Marketisation has led to university mission convergence
The financial crisis of 2008 and its aftermath – the drive for austerity – have led to a clear shift away from differentiation of mission in higher education in the United Kingdom, according to Vincent Carpentier, a political economist and historian of higher education and Centre for Global Higher Education (CGHE) co-investigator.Speaking to University World News after giving a presentation on “Differentiation and the quest for a balanced higher education system” on 3 April at the CGHE’s 2019 Annual Conference at the UCL Institute of Education in London, he said: “In my opinion there has been a clear shift, with the decline of public funding of universities making it very difficult to have a fair vertical differentiation between universities, leaving every university with the same kind of mission.
“At the same time the fact of acceleration of marketisation and decline of public funding make it more difficult to have a level playing field. And what we are seeing with the end of controls over student numbers is a growing elite sector.”
He pointed out that the balance of differentiation of mission had shifted since the 1960s when Labour’s charismatic education secretary, Tony Crosland, pushed through the binary system of universities and polytechnics that was meant to create “alternative forms of higher education that could be different but equal in some ways from universities”.
However, the “idea of prestige” meant that some alternative institutions were always trying to develop and act like universities.
“If you look at the inequality still between segments of the sector, such as the Russell Group and non-Russell Group, pre 1992 institutions [when polytechnics were granted university status, with the power to award their own degrees] or post 1992, there are some big differences,” Carpentier says.
“Also, there are still big inequalities in the social composition of the student body in each type of institution – higher income population students are overrepresented in elite universities and the reverse is true.
“So there is a connection between resource differentiation, mission differentiation and social differentiation as well.”
Carpentier also believes the raising of the tuition fee cap from £3,000 to £9,000 (US$3,900 to US$11,800) in 2012, when nearly all universities chose to seek the highest possible fees, increased the drift away from differentiated missions towards convergence.
Trigger for aggressive marketisation
“I think 2008 was the turning point, though, in the sense that it triggered a much more aggressive marketisation of higher education,” Carpentier says. “It brought a different dimension and when in 2010 there was a huge reduction in the teaching grant from all subjects barring the STEM subjects [science, technology, engineering and mathematics], we got combined public funding reductions and increased private funding.”
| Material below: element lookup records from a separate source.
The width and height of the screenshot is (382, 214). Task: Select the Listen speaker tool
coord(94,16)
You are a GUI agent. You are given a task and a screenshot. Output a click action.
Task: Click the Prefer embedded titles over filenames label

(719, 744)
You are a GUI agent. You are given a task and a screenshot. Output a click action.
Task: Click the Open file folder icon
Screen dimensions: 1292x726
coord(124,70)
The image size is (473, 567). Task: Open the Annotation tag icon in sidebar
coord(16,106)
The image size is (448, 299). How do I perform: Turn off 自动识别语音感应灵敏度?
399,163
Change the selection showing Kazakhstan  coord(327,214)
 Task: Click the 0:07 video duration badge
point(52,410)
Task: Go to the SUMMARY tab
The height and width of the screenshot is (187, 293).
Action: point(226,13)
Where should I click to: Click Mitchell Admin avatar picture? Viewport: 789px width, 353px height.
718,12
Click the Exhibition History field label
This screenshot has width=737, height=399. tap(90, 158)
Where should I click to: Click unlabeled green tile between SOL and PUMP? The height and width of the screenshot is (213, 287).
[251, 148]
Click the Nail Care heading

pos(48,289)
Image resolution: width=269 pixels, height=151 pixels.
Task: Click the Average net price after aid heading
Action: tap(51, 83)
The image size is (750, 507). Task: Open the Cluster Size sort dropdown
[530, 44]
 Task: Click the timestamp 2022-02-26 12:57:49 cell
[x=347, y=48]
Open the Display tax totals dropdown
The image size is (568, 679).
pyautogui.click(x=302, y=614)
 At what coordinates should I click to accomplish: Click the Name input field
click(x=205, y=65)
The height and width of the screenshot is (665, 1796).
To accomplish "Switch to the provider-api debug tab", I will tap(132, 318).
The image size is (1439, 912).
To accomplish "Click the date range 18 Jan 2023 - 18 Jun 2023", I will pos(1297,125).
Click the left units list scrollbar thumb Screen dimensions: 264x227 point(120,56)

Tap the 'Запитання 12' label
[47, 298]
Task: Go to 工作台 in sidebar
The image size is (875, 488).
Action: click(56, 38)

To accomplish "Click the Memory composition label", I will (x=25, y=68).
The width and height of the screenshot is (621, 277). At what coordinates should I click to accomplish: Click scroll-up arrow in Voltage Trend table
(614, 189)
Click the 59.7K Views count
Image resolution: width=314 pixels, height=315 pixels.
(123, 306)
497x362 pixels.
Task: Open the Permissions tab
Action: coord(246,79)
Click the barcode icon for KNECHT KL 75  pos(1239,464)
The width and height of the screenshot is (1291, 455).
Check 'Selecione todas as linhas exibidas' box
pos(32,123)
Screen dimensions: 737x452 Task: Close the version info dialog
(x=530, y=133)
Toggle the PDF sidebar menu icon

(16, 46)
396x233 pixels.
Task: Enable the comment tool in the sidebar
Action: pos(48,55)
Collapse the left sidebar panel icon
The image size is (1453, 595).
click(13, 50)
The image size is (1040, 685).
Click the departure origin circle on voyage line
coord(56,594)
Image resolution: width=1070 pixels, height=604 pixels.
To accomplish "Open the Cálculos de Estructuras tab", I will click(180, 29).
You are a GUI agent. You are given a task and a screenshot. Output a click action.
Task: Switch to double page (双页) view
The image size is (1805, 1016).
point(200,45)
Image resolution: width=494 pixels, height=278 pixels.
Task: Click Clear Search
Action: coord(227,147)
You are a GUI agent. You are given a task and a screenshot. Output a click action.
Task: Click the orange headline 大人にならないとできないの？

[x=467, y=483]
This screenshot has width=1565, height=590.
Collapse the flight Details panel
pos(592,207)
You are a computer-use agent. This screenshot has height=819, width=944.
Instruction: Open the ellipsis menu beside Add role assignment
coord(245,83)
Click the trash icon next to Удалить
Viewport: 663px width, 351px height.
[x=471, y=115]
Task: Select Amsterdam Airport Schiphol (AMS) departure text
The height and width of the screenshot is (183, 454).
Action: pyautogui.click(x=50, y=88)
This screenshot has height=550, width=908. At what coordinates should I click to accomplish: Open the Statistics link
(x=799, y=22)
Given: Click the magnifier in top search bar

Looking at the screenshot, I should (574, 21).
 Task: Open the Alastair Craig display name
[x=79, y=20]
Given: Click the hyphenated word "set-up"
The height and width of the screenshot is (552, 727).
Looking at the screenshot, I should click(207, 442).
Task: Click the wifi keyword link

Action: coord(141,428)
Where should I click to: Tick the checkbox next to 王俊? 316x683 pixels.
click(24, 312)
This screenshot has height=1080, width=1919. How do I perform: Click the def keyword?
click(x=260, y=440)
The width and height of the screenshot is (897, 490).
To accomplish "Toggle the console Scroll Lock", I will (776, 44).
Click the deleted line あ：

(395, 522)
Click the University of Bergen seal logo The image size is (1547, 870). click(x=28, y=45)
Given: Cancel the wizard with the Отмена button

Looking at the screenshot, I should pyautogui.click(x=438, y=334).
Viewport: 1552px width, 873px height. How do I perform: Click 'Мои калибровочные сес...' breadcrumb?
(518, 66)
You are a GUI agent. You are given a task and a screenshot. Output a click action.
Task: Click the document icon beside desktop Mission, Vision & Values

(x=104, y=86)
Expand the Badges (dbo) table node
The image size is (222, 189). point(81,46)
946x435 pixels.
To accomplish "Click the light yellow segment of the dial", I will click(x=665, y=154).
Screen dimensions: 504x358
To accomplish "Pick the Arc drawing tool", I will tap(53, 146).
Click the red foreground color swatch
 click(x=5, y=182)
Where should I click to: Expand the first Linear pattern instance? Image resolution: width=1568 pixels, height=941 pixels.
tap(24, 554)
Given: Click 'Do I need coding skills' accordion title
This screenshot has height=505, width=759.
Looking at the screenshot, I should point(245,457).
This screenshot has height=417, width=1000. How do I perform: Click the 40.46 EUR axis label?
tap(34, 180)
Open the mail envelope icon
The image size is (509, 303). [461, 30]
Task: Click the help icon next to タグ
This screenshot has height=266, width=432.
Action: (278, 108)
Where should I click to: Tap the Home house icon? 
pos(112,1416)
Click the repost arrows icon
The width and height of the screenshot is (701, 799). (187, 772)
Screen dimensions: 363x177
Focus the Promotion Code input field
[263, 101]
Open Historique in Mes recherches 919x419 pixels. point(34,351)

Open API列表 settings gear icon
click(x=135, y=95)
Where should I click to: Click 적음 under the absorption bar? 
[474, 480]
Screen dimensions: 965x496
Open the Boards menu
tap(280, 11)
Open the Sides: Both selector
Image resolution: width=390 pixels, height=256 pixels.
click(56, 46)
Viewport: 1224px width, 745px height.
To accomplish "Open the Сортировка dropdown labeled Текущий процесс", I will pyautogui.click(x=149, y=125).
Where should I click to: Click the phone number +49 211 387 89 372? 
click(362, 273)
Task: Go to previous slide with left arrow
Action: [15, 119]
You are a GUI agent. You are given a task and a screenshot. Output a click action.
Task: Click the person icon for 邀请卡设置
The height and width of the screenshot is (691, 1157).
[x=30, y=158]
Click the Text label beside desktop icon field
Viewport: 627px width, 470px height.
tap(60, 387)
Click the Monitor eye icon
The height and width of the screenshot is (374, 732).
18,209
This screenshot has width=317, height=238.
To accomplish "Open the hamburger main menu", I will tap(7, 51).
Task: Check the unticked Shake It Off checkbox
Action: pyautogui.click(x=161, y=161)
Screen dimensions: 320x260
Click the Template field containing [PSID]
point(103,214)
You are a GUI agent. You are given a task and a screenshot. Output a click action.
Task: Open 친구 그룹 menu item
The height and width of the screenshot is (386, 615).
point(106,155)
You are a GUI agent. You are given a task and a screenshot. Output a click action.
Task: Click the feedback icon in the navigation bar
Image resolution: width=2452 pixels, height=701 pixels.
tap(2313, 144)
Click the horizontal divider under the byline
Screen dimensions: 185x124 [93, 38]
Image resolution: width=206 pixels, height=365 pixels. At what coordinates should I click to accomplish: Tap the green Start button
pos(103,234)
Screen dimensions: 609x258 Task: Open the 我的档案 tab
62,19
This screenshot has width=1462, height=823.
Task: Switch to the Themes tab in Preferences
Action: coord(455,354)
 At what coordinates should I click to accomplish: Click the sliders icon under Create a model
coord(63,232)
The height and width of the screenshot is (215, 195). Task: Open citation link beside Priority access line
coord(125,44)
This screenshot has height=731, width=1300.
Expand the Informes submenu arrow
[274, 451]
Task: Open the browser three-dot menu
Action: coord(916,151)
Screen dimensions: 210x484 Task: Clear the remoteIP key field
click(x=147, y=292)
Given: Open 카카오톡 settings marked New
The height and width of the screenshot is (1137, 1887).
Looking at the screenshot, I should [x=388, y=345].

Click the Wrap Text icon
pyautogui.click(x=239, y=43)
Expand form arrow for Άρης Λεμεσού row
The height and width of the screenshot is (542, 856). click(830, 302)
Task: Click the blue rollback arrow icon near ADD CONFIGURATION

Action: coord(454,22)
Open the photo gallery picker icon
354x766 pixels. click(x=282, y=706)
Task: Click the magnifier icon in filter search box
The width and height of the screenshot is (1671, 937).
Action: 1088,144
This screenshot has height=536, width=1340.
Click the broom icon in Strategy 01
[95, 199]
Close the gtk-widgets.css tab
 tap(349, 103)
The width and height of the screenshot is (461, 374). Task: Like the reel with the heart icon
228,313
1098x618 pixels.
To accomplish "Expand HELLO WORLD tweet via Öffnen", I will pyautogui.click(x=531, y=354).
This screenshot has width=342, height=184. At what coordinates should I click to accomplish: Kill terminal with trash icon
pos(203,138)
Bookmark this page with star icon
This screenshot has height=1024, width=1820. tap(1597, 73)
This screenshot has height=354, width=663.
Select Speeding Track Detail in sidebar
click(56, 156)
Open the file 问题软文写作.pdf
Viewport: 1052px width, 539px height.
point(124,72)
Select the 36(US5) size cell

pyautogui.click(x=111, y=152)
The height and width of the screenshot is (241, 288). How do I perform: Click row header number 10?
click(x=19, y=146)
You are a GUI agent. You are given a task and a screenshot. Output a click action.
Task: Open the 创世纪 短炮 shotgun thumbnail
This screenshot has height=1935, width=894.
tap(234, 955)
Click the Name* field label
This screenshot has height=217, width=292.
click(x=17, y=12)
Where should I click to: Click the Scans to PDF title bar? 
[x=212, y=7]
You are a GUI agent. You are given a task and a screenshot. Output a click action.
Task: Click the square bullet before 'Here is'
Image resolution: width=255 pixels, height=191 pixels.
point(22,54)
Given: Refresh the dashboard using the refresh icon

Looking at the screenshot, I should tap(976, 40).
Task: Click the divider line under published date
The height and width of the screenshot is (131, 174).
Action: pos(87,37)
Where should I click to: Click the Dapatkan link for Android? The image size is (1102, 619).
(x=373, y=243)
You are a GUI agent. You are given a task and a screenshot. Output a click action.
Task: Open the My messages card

He accepts that there is an irony in the convergence now, where former polytechnics that used to concentrate on professional degrees are now becoming more academic, and universities responding to demand for lifelong learning are becoming more focused on providing professional degree courses, including online ones.
“I have looked at the United States and France and there are similarities, for instance with the divide between the grandes ecoles and universities, but not necessarily linked to an academic-vocational divide, although some grandes ecoles are high-level vocational in the sense of training people for certain jobs, such as elite civil servants.”
In the US, he says, there is clearly a distinction between for-profit and not-for-profit private universities and some public universities are elite too, but then there is the problem of for-profit universities being criticised a lot in terms of quality and lots of for-profits disappearing – including some that claimed to be universities but had never been accredited as such, including Trump University.
“Clearly what you see is there is a kind of social stratification and differentiation tends to be stratified socially,” Carpentier said.
Reproducing social stratification
He says history shows there has always been high resource differentiation between different types of institutions that raises problems about the horizontal division of labour between institutions, but also for the recent period in the UK, where if everyone is supposed to be doing the same, there is a problem with vertical differentiation, which is about quality and prestige.
“If there is a huge resource differentiation, it is problematic for mission differentiation. The two together have an impact on social differentiation where differentiation tends to reproduce social stratification,” Carpentier says.
He concludes that there is a case for rebalancing the private-public funding system in the UK.
“The idea should be to have a well-funded system based on equal division of labour of missions that contributes to social mobility. That could be a higher education system that contributes to positive social change.”